DATA:
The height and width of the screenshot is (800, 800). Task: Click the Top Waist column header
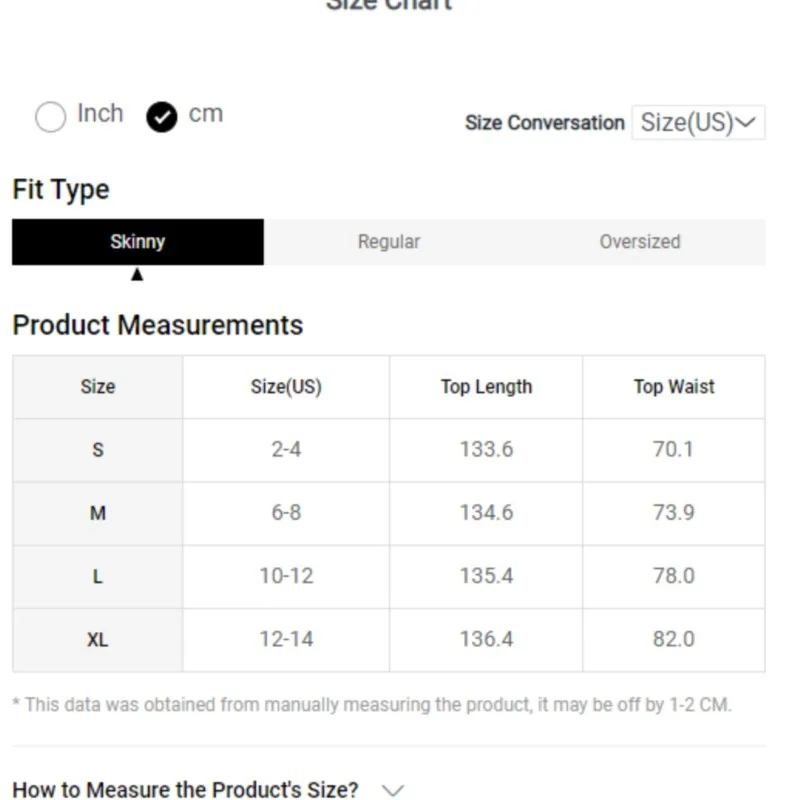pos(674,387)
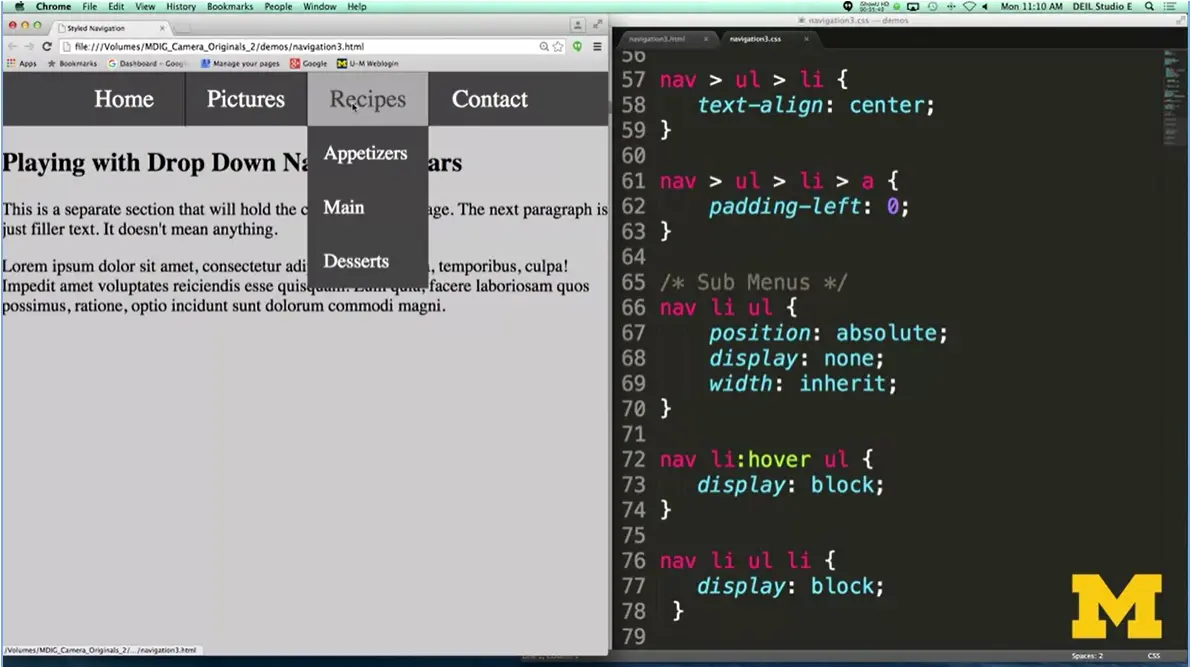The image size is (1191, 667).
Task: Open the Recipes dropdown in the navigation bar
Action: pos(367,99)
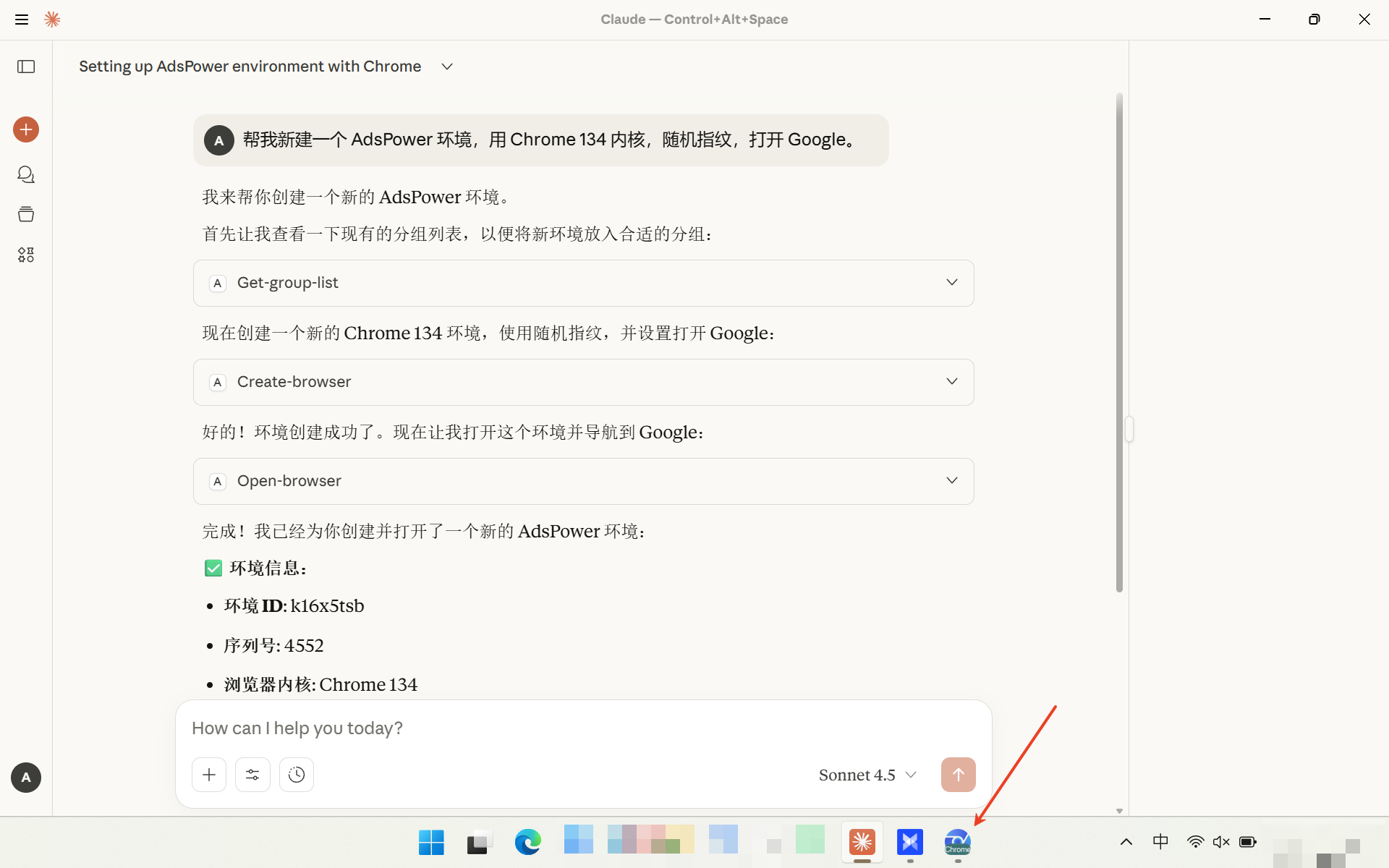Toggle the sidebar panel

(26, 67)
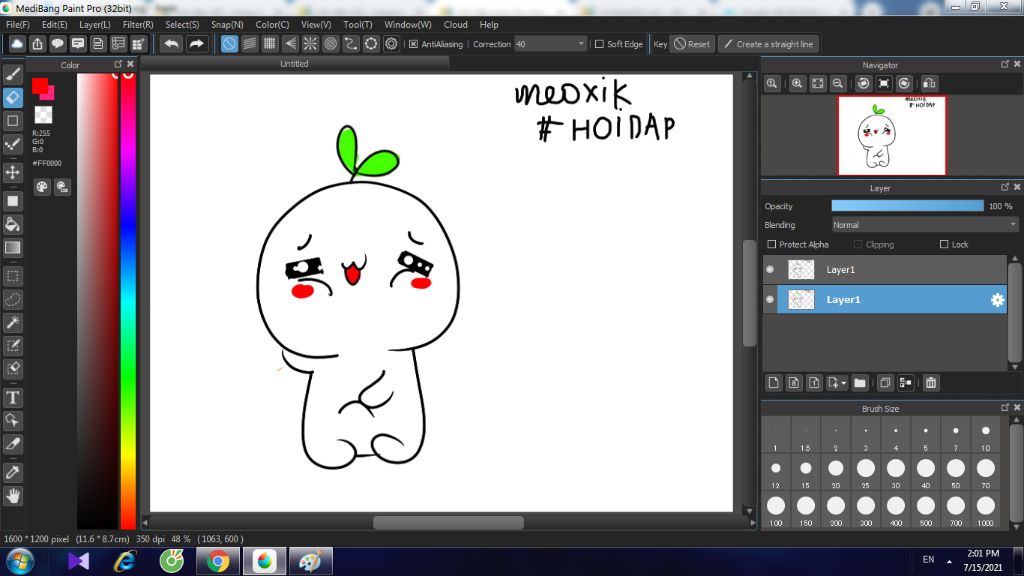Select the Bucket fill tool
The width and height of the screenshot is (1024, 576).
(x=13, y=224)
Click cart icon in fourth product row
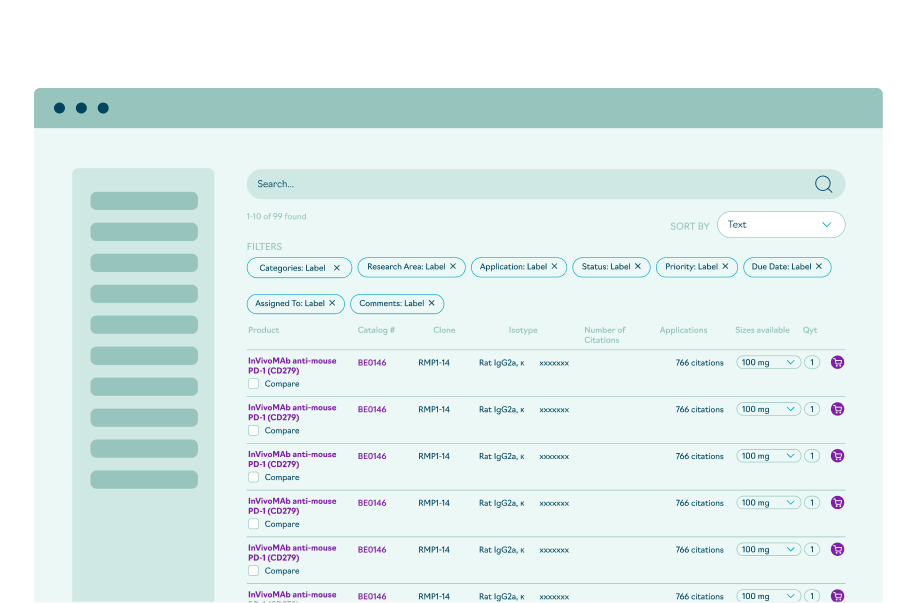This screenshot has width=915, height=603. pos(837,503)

OBJECTIVE: Swap "Click" for "Tap" throughout the rows above and write them out again with nothing else changed. Leave the pictures out.

RESULT OF THIS EXERCISE:
The height and width of the screenshot is (800, 800). Task: Tap the Top Waist column header
pos(674,387)
The image size is (1191, 667).
Task: Open the Recipes dropdown in the navigation bar
Action: pos(367,99)
Toggle the sidebar panel

(26, 67)
Select the Bucket fill tool
The width and height of the screenshot is (1024, 576).
(x=13, y=224)
Tap cart icon in fourth product row
This screenshot has width=915, height=603. pos(837,503)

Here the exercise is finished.